The overlook spots are close to the road, so you could easily make your way there for a sun rise (for the one east-facing overlook) or set (three good spots for sun sets) without having to navigate the trail in the dark.
If this is part of your longer thru hike, there are a few streams, but there was only one flowing (assisted spring?) while we were there. No matter though, the park at the peak has both potable water and bathrooms.... Not sure if they close or shut of after dark though.
Some trails were bike friendly but I only saw two riders and they were only on the northern end of the loop, heading to the overlook. The rest of the cyclists (and there were MANY) were all using the road.
I don't believe any camping along the trail is permitted though. Just at the campgrounds near by, which are many. It's well marked and maintained. Even surprisingly clean from evidence of the pets I saw on the the trail.
10 out of 10: would do again.
OH! The Gambrill campground has a few (four?) tent spots that can ONLY be reserved in person. Good info if ever you wanna try your luck after being turned down by the online reservation system.
Only did a section of this one, while hiking the yellow trail with my dog. I really like what little I did of this trail and looking forward to being able to do the entire trail next time we visit.
Two great views, but parts of the trail weren't clearly marked. Overall, a nice workout.
A steep-ish ascent with two lovely vistas--one within a mile or two, and a second a mile after that. You will see other hikers on a nice enough day, but the trail is solitary enough that you can enjoy a packed lunch with a view. One of my favorite moderate hikes, easygoing with the opportunity for a nice workout if you take it fast enough.
Great hike. Gets the heart rate up with the hills.
Nice short hike near Frederick, located in Gambrill State Park. The Maryland Dept of Natural Resources Trail Guide rates the BLT as difficult, but to an experienced hiker this would barely rate as moderate. There are sections with rocky footing and some moderate steady climbs, but that's it. No scrambling and zero exposure. Nice views can be had of Frederick, especially from the North Frederick Overlook. The Middletown Overlook offers views of Middletown valley and the South Mountain ridge, along which the Appalachian Trail runs it's north/south path.
This is a very nice trail. Well marked and maintained. Somewhat difficult and you can also add other trails if you feel like going farther.

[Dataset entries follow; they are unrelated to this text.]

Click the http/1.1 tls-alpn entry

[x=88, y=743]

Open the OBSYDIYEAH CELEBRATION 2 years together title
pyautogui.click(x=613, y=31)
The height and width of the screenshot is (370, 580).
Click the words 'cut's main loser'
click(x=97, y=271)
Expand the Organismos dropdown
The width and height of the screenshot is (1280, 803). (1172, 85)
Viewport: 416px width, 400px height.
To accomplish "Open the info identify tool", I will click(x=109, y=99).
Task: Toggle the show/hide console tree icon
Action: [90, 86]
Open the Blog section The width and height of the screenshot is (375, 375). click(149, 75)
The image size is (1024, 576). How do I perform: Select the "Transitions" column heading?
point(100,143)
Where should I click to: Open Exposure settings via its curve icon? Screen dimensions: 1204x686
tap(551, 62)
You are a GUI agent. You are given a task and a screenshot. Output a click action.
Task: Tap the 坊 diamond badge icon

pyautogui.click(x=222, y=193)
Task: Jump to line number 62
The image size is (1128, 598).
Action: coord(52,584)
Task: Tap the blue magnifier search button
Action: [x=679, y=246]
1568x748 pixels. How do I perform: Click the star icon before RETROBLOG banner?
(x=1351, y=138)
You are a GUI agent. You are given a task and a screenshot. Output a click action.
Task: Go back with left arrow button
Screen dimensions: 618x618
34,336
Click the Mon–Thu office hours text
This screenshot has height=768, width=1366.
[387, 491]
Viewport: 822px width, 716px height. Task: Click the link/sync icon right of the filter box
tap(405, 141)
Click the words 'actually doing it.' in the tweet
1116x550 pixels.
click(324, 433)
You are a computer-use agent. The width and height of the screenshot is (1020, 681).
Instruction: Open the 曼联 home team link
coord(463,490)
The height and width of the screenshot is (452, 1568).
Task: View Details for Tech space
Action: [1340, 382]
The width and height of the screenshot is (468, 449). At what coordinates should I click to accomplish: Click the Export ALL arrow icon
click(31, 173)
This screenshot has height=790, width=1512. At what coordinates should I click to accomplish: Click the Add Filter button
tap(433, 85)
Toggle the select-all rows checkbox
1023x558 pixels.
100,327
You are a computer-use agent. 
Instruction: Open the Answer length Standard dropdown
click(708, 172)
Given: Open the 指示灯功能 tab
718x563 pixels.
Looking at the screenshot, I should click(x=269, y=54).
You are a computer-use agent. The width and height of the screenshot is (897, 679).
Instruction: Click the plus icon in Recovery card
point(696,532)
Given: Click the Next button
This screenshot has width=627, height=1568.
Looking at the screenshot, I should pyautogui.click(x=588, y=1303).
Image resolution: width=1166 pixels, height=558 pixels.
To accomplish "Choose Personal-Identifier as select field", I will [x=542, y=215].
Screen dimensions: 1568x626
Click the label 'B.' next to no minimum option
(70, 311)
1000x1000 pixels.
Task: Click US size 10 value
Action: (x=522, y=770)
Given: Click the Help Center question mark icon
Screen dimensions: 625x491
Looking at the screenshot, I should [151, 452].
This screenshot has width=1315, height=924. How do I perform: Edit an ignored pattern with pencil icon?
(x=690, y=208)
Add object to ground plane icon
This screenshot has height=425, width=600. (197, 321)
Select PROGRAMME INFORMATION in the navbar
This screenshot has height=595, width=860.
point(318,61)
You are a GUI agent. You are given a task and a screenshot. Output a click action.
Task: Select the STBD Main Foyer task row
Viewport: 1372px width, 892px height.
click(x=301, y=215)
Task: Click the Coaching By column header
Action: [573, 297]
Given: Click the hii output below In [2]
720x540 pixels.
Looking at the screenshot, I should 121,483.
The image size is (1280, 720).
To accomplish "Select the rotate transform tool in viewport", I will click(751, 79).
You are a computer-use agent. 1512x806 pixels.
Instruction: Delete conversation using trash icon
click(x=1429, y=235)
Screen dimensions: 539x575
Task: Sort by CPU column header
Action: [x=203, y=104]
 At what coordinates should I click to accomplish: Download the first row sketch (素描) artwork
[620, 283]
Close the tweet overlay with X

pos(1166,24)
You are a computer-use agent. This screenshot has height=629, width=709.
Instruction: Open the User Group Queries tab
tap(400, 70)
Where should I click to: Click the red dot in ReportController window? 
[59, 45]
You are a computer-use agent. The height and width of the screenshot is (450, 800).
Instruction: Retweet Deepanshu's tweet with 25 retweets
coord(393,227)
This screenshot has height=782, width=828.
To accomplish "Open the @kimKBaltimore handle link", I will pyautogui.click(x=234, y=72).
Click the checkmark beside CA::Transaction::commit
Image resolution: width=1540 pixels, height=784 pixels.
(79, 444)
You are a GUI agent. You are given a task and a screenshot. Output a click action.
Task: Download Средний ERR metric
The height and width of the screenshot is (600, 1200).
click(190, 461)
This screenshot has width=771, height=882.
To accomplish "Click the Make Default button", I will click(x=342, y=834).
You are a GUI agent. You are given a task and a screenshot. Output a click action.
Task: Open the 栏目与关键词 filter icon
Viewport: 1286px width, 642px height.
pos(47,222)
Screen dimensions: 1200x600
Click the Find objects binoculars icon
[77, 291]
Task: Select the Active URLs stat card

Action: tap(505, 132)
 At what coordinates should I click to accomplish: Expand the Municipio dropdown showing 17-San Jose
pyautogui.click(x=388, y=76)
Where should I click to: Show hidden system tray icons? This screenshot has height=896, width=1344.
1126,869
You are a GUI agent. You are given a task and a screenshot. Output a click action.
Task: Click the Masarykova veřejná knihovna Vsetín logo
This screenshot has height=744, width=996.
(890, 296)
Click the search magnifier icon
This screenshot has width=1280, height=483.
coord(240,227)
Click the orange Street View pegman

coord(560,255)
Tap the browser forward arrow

This is a great trail to do on a regular basis; the leaves and rocks get a bit slippery but the elevation is fine and the views are aight and a nice reward for your labor.
This is my favorite trail at Gambrill largely because it's short enough to do after work before it gets dark, but challenging enough when done at a good pace that it can be a good workout. Although the inclines certainly aren't rock-climbing-intense, they're significant enough to get the blood pumping. Once it goes across the road, some of it is appropriate for some trail running, as well. Also, some nice perks include passing by two different overlooks and a scenic area (that I've not yet taken the time to visit). The beginning of the trail is my least favorite part - rocky decline. It typically takes me a little less than an hour to complete this trail (in summer).